*Extract to read*.
——————

And yet, without the conspiracies, the media cluster, the strange character of Oswald, and the negligence and confusion, you’re left wondering just how the JFK assassination captivated the nation for so many decades. The steady, mournful tone makes for a film that is one dimensional, and its historical vignettes are more intriguing for their realistic texture than for any dramatic fodder. By stripping away the conspiracy and confusion, it is as if Parkland puts a period on 50 years of voyeuristic infatuation with the blackness and confusion of the JFK assassination. A president died, but it is time to move on.


  • Mark Crane

    The most important clue to the JFK assassination can be found in this Youtube video:

  • Anonymous

    John . F. Kennedy’s assassination happened 50 years ago and a majority of Americans do not believe The Warren Commission Report. After 50 years of denials, free the files.

    “Sunny Day in Dallas” – Gerry Segal

  • tpfleming

    Parkland should be subtitled, “Hanks in Wonderland,” or “What I Omitted From My Summer Movie Project.” No mention of Dr. Malcolm Perry’s insistence that JFK was shot from the front. No scene of doctors’ press conference at Parkland @2 pm that day. No mention of Forrest Sorrel’s confrontation with a fake Secret Service agent upon returning to the scene of the crime. No allusion to any of the fake Secret Service agents in Dealey Plaza. No reference to Clint Hill’s testimony that Jackie was reaching for a piece of JFK’s skull on the trunk. An indisputable indication he was shot from the front. And on and on.

    Tim Fleming
    author, “The President’s Mortician

  • Per Andersson

    Parkland Memorial Hospital in Dallas is not only the place where President John F. Kennedy died, but also where his assassin, Lee Harvey Oswald, and where Oswald’s own assassin, Jack Ruby, also died.

    Was it a conspiracy that all these people died in the same place, or was there something about Parkland that caused these deaths?

    Parkland has come under intense fire from government health care regulators, at one point losing its Medicare status, and are on 7 straight years of federal probation for serious patient safety care lapses and billing fraud. Many patients who come to Parkland die for no reason at all.

    You can read about the back story about Parkland and the JFK assassination on the website, “The Parkland Orgy of Death.”

  • Steve

    It’s so sad that Parkland has turned out to be such a troubled institution, corrupted by greed, laziness, and self-interest. With all the problems they have had, it almost seems that it was mistake for the secret service to have rushed the President to Parkland to get treated because the attendings at UTSW were caught off guard.

——————

*Information given*.

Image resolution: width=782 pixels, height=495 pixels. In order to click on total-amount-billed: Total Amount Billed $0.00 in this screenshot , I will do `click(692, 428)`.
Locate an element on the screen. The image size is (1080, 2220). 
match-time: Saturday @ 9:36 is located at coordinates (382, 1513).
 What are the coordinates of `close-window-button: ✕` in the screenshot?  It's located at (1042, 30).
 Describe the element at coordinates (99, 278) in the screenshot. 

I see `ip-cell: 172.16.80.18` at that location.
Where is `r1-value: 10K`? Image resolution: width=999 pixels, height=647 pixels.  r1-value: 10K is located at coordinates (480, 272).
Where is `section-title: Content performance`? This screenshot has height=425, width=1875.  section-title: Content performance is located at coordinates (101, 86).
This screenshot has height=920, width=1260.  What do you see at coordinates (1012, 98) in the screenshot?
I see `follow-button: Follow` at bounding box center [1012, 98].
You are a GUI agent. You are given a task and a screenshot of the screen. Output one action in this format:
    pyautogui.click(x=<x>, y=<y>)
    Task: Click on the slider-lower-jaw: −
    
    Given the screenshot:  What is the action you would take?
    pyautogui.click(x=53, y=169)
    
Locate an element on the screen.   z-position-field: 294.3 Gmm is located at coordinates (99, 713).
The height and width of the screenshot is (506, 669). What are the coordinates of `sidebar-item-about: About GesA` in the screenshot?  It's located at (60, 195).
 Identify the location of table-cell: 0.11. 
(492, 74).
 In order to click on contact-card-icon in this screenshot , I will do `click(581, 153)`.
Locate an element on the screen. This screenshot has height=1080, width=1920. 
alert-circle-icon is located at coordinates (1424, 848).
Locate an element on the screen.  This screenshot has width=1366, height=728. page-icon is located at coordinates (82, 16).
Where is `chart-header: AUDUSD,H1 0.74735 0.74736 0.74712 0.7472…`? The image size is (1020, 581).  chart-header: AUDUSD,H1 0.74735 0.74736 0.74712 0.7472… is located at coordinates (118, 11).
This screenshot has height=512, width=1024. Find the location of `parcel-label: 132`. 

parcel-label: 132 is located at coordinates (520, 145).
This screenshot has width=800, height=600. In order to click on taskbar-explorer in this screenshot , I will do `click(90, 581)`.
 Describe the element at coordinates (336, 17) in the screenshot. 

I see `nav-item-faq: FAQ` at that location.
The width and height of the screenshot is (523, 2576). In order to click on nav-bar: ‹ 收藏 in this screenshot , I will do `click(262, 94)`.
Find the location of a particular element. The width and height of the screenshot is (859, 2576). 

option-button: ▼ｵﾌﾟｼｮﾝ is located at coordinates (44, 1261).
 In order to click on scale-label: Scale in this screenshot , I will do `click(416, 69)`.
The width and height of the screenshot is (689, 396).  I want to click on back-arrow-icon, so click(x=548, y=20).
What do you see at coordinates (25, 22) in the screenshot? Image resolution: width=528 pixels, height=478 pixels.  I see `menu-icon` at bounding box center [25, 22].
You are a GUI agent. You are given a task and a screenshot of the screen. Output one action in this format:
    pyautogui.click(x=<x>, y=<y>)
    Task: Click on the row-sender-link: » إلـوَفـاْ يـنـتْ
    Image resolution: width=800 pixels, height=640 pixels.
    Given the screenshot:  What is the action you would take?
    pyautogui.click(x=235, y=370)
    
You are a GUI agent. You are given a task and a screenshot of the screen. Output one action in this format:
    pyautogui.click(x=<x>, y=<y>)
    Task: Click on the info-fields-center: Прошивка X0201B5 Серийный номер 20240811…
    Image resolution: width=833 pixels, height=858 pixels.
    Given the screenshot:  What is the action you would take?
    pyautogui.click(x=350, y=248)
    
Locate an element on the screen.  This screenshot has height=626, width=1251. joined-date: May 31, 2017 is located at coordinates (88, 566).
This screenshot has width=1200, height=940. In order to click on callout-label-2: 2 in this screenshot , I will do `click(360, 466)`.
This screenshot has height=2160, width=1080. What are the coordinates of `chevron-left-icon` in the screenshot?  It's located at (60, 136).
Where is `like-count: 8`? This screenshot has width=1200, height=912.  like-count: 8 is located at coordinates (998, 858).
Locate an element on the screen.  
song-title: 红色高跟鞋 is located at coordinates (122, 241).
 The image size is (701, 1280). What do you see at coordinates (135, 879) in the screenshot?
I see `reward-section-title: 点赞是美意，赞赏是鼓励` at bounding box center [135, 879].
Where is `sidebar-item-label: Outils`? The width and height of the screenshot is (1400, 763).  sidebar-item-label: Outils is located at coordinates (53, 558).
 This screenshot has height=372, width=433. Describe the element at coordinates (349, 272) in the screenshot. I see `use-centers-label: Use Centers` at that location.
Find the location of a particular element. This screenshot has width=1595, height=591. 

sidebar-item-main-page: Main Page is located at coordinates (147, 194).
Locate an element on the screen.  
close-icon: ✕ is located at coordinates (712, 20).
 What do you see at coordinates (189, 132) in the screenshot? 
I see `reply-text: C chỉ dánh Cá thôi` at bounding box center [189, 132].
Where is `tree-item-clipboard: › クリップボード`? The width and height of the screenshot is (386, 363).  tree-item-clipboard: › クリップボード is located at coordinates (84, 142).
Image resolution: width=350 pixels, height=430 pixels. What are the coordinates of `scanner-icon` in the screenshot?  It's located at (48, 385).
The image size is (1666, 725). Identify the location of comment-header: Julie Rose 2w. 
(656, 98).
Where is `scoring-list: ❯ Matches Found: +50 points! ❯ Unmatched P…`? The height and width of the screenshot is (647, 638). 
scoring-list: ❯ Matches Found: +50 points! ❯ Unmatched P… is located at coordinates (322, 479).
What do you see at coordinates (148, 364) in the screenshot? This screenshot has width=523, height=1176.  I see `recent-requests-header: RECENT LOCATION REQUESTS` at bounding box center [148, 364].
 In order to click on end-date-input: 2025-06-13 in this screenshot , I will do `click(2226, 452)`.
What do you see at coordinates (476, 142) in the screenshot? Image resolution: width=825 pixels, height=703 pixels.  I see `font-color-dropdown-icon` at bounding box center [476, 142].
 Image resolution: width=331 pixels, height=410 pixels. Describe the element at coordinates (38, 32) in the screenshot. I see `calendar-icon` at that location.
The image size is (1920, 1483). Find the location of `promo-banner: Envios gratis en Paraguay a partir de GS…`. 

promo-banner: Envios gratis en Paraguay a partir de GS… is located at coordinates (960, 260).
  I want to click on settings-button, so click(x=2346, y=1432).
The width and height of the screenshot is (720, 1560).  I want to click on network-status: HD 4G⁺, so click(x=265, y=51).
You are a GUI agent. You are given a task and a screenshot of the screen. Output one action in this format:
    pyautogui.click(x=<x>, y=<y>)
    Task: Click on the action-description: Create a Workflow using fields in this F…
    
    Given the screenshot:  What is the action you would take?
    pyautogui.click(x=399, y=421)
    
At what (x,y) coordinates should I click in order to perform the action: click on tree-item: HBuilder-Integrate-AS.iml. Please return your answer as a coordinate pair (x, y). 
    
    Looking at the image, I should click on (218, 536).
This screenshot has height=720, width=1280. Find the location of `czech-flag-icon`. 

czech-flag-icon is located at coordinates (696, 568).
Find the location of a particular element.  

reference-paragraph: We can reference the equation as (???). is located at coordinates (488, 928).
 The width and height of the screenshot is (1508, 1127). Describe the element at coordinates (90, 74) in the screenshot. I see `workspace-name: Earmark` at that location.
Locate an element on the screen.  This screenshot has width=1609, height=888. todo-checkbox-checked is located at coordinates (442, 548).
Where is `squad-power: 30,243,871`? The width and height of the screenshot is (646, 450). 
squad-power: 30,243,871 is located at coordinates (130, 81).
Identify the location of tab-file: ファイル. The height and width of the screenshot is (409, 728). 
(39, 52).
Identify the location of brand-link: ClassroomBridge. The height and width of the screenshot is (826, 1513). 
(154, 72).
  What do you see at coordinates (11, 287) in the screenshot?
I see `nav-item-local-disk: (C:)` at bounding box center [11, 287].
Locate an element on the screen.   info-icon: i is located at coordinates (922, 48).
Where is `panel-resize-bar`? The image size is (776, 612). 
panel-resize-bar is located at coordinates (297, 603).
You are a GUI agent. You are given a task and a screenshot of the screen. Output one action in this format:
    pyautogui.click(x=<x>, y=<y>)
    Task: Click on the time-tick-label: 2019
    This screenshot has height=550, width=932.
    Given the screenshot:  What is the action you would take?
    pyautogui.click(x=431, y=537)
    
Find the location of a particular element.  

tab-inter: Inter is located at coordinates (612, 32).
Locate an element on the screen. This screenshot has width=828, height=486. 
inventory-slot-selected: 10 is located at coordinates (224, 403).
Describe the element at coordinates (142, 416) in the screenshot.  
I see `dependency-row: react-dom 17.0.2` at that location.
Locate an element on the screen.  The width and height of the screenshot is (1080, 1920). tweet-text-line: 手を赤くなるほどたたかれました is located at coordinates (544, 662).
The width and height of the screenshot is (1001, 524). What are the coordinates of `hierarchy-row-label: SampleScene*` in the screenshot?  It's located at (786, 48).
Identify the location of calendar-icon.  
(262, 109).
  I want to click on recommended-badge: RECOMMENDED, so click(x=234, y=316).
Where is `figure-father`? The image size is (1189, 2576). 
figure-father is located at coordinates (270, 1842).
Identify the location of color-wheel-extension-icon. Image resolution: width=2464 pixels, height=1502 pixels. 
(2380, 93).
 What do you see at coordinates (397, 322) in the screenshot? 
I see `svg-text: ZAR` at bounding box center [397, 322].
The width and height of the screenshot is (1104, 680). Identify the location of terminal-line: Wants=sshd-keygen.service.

——————

*Tasks for this exercise*.
[A] Echo the part of the Parkland page starting at "John . F. Kennedy’s" and ending at "And on and on.".
[B] Summarize the Parkland page in two sentences.

*Answer list*.
[A]
John . F. Kennedy’s assassination happened 50 years ago and a majority of Americans do not believe The Warren Commission Report. After 50 years of denials, free the files.

    “Sunny Day in Dallas” – Gerry Segal

  • tpfleming

    Parkland should be subtitled, “Hanks in Wonderland,” or “What I Omitted From My Summer Movie Project.” No mention of Dr. Malcolm Perry’s insistence that JFK was shot from the front. No scene of doctors’ press conference at Parkland @2 pm that day. No mention of Forrest Sorrel’s confrontation with a fake Secret Service agent upon returning to the scene of the crime. No allusion to any of the fake Secret Service agents in Dealey Plaza. No reference to Clint Hill’s testimony that Jackie was reaching for a piece of JFK’s skull on the trunk. An indisputable indication he was shot from the front. And on and on.

[B] The review calls the film's steady, mournful tone one-dimensional and says that by stripping away the conspiracy and confusion, Parkland seems to put a period on 50 years of infatuation with the JFK assassination. The posts that follow urge freeing the files, list things the film omits such as Dr. Malcolm Perry's insistence that JFK was shot from the front, and note that Kennedy, Oswald, and Ruby all died at Parkland Memorial Hospital.